-- begin Records supplied --
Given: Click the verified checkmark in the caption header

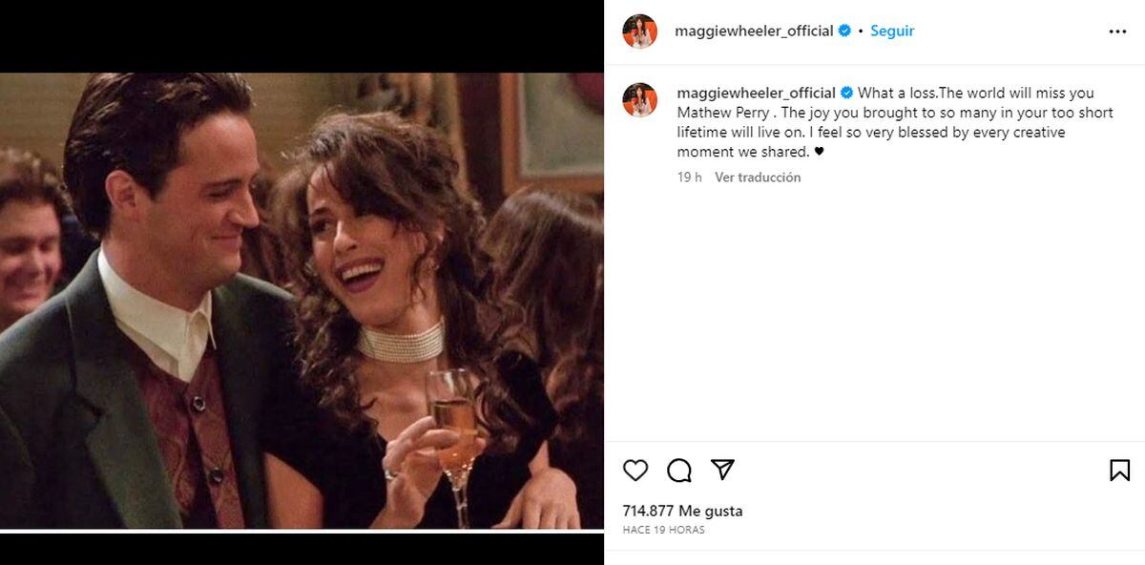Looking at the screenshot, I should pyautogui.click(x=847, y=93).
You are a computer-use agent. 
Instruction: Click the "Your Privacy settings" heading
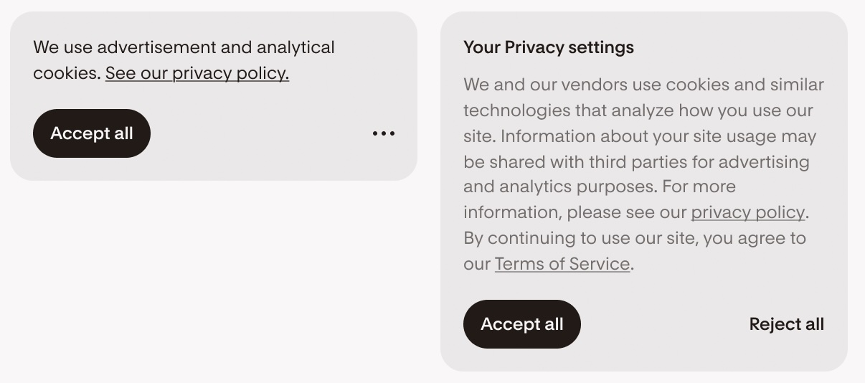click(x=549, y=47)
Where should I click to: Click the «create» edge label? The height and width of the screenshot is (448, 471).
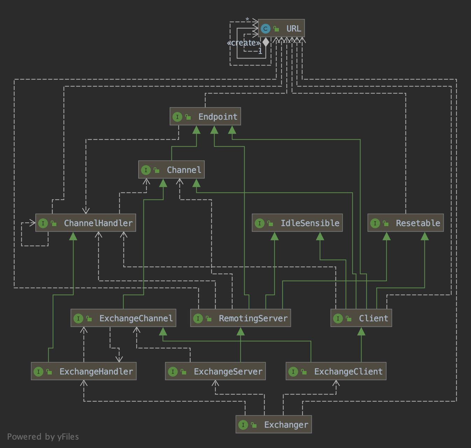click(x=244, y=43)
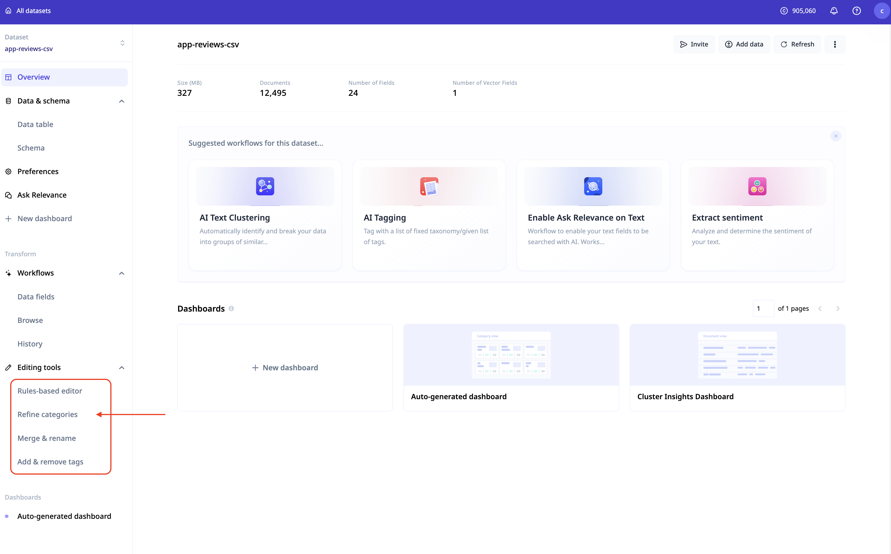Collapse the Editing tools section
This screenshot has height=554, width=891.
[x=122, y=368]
-- end Records supplied --
■ Challenge: Render each nonblank line of the listing above as a Markdown table with two columns, Row and Line, and omit the pictures.

■ Task result:
| Row | Line |
|---|---|
| 1 | Given: Click the verified checkmark in the caption header |
| 2 | Looking at the screenshot, I should pyautogui.click(x=847, y=93). |
| 3 | You are a computer-use agent.  |
| 4 | Instruction: Click the "Your Privacy settings" heading |
| 5 | click(x=549, y=47) |
| 6 | Where should I click to: Click the «create» edge label? The height and width of the screenshot is (448, 471). |
| 7 | click(x=244, y=43) |
| 8 | Collapse the Editing tools section |
| 9 | This screenshot has height=554, width=891. |
| 10 | [x=122, y=368] |